Global Corruption: Money, Power and Ethics in the Modern World

by Mark Rowe

Author: Laurence Cockcroft


Review date: 02/03/2024

No of pages:

Publisher: IB Tauris

Publisher URL:

Year of publication: 25/02/2013


Global Corruption: Money, Power and Ethics in the Modern World

A powerful, detailed, wide-ranging and unsettling book sets out just how important the fight against worldwide corruption is.

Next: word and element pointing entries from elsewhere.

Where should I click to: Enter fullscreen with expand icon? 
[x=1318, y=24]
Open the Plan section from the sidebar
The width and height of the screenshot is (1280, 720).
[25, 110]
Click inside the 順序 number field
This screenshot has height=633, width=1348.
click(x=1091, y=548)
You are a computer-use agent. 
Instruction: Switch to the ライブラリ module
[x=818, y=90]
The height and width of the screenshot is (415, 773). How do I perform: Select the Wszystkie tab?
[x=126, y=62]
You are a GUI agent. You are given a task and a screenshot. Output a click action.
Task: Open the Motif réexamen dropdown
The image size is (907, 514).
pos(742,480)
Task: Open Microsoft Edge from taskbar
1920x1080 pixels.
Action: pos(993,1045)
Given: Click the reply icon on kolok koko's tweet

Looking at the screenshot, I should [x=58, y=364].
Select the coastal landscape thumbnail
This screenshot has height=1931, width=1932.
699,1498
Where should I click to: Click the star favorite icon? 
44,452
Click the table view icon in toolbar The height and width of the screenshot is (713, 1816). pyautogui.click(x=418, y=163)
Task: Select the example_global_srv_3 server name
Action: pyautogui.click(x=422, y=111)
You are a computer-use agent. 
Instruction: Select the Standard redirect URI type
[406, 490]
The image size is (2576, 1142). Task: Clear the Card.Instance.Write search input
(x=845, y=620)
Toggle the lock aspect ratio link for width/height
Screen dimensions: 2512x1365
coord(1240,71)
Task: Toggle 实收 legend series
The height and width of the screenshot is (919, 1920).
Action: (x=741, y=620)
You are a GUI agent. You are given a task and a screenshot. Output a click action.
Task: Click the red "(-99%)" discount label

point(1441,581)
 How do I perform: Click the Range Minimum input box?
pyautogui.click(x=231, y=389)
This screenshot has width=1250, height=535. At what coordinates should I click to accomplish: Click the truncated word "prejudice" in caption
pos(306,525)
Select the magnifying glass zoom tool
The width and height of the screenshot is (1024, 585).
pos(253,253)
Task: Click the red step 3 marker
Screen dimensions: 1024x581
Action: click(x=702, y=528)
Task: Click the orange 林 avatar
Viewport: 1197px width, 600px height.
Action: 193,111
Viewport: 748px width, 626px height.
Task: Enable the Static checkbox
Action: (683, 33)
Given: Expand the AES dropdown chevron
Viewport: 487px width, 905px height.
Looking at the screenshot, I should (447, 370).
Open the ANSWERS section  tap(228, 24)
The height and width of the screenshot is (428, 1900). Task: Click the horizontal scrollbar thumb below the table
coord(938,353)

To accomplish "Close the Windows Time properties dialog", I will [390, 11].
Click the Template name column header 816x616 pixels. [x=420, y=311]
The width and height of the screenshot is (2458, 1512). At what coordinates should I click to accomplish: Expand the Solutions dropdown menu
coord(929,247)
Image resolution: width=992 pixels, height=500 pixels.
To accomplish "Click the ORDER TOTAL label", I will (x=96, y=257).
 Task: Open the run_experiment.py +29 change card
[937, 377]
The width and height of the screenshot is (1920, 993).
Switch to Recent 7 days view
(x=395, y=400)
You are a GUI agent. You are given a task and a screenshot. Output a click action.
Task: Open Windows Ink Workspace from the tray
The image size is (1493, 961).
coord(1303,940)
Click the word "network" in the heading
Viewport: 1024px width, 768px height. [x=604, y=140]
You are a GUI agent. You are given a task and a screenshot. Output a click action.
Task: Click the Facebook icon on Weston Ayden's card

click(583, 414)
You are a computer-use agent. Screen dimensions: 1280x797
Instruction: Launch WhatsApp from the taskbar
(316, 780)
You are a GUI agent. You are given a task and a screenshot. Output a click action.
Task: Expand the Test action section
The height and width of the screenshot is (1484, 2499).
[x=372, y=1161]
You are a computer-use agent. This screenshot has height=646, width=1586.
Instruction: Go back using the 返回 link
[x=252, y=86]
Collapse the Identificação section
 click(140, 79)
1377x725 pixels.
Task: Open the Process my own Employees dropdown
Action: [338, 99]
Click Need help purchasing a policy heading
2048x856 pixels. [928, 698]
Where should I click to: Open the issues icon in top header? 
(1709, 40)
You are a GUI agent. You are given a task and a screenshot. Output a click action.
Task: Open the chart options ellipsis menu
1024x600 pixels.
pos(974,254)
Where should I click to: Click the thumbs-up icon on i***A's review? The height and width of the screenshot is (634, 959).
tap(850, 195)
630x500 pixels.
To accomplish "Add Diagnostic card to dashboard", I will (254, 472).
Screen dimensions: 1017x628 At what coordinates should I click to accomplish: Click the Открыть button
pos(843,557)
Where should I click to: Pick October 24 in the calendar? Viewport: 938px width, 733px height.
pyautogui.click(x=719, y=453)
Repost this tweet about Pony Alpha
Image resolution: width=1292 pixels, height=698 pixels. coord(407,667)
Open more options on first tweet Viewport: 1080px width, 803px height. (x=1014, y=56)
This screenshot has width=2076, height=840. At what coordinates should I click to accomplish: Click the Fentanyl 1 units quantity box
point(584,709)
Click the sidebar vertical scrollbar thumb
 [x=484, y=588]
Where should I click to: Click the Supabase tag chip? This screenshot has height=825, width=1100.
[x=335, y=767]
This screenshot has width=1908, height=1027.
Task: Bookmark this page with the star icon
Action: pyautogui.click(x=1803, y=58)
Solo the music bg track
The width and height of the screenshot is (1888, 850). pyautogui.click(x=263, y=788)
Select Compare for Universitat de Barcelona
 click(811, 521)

A snake which will respond with poison, and will die only with repeated attack. That is how Laurence Cockcroft, a founder of the campaign group Transparency International, describes corruption. He makes plain how widespread the problem is, for instance in China, India and Africa. But we cannot be smug; if it takes a bribe for a third-world country to give an arms contract or a licence to mine for diamonds, a country or a company (or agent) from the first-world has probably paid it. The author lists three ‘major roadblocks’ to fighting corruption, quite apart from the power of those who gain from corruption, and can call on paid politicians and politicised judges. In nearly country where corruption is endemic, there’s an ‘informal’ or ‘shadow’ economy; corruptly-gained funds can be laundered off-shore; and western governments have other concerns besides fighting corruption. Cockcroft describes how the western world backed dictators with money and turned a blind eye to corruption, if the dictators were on the side of the west in the Cold War. Since the fall of Communism, the United States and other western countries have spoken to tackling corruption, but as Cockcroft shows, the going has been tough, and the gains so far modest; because corruption is entrenched, and works with organised crime. Why bother? The author shows how corruption drives poverty and inequality and is even bad for the planet. The author throughout makes it uncomfortably obvious how corruption is personal, whether a policeman holds a car up at a roadblock until he gets a bribe, or loggers corrupt politicians for permission to cut rain-forests. He concludes: “But the snake will die only if severed at the head.”